Book Review: Readings
Pablo Neruda
Reviewed by Dominic Luxford, Fri., April 2, 2004

The Essential Neruda: Selected Poems
edited by Mark EisnerCity Lights, 234 pp., $16.95
Pablo Neruda (1904-1973) published his first book of poetry at the age of 19 (which he financed by selling all of his possessions), and by 20 with the publication of Twenty Love Poems and a Song of Despair he was a celebrity. His Complete Works stands today at nearly 4,000 pages. Winner of the Nobel Prize for Literature in 1971 (celebrated in Chile as a national holiday), Neruda was called by Gabriel García Márquez "the greatest poet of the 20th century in any language." He was probably the most widely read and, many claim, the most loved.
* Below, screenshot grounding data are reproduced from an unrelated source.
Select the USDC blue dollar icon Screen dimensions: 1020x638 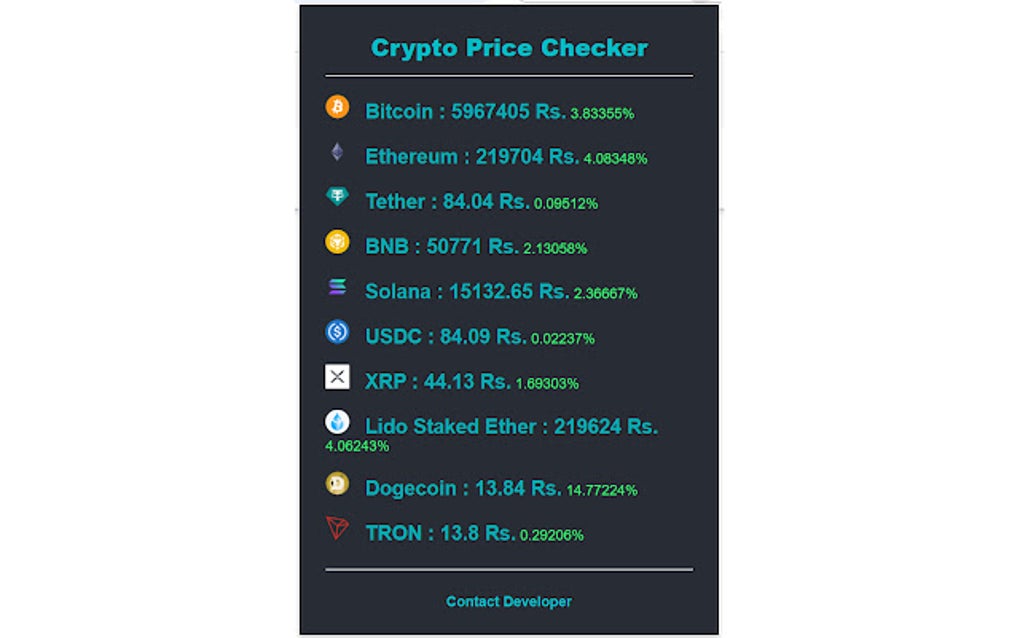(338, 333)

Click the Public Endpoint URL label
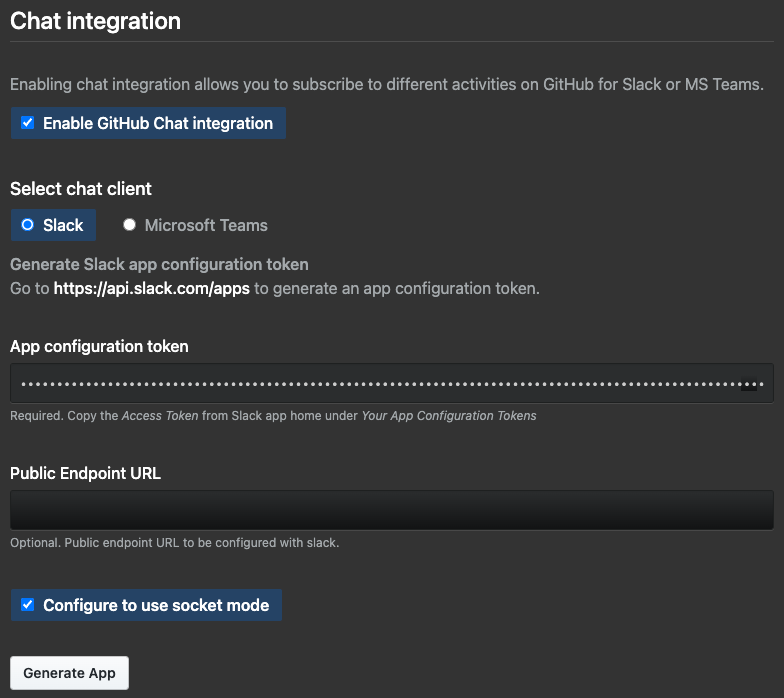point(85,473)
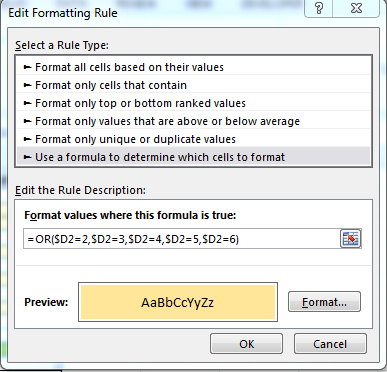Close the Edit Formatting Rule dialog
Image resolution: width=387 pixels, height=372 pixels.
[356, 8]
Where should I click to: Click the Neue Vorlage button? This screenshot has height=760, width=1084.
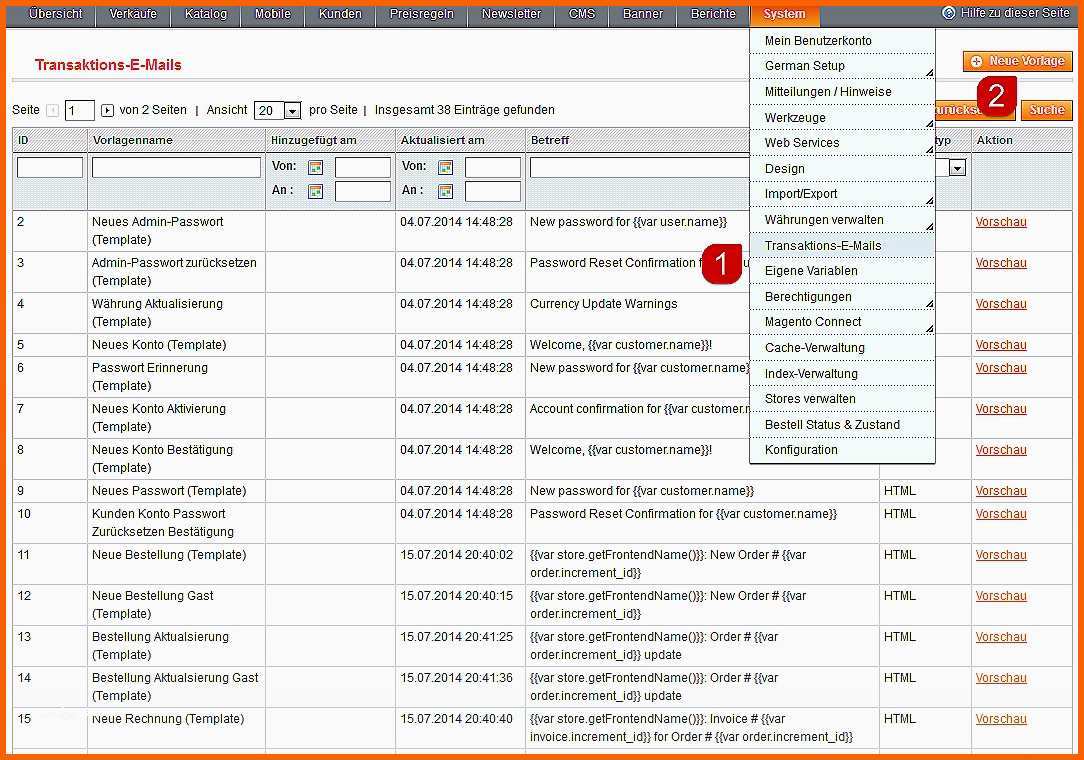pos(1017,62)
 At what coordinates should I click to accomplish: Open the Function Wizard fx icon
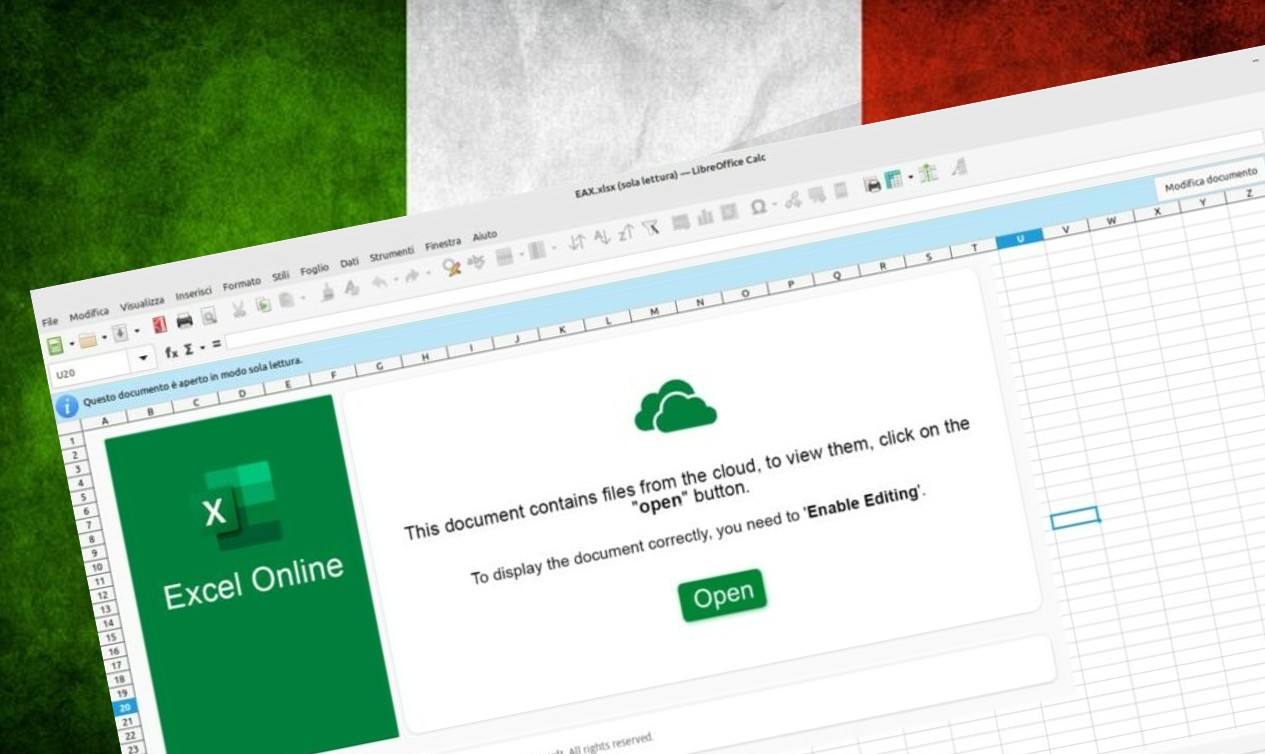coord(171,352)
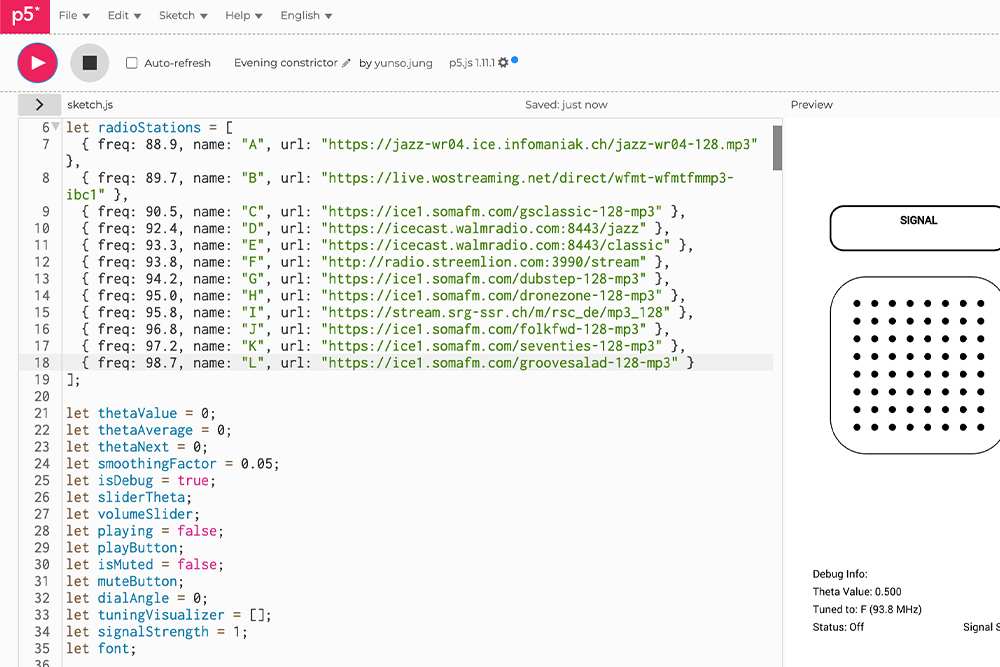Expand the file sidebar with chevron
Image resolution: width=1000 pixels, height=667 pixels.
[39, 104]
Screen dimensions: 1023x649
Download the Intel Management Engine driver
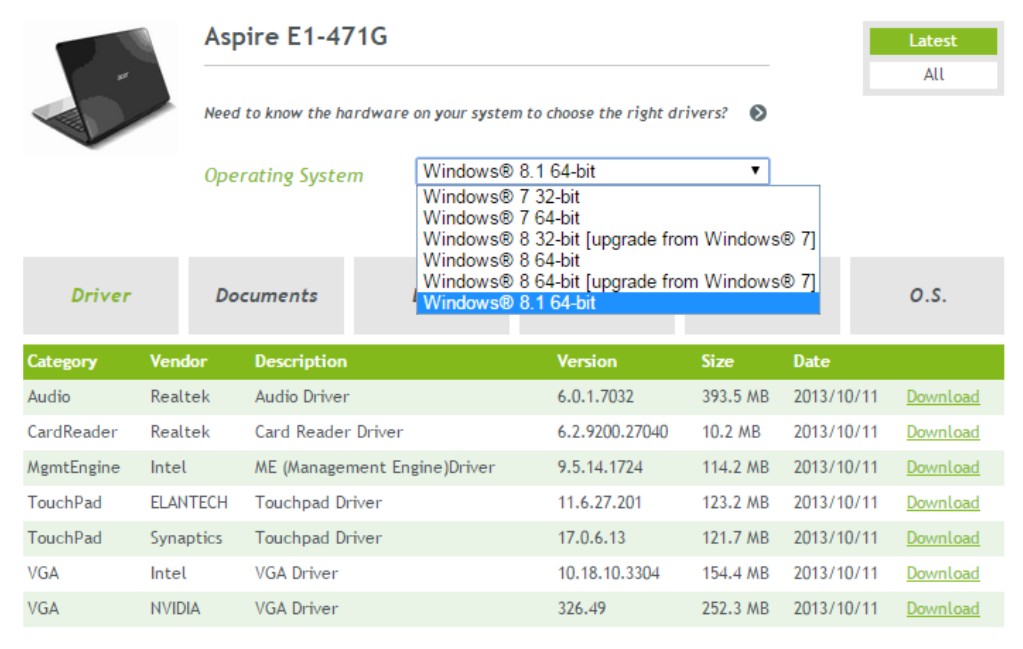pyautogui.click(x=943, y=467)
The Essential Neruda: Selected Poems the beautifully executed outcome of a collaboration among noted poets, scholars, and translators, including Alistair Reid, Robert Hass, and Stephen Mitchell is actually only one element in a much larger project, "One Hundred Years of Pablo Neruda," organized to celebrate the centennial of Neruda's birth. In conjunction with the book, a feature-length documentary film is being made about Neruda by the book's editor, Mark Eisner. The project also includes worldwide public readings of Neruda's poetry during April, National Poetry Month. (For more information, go to www.nerudadoc.org or www.dialoguepoetry.org.)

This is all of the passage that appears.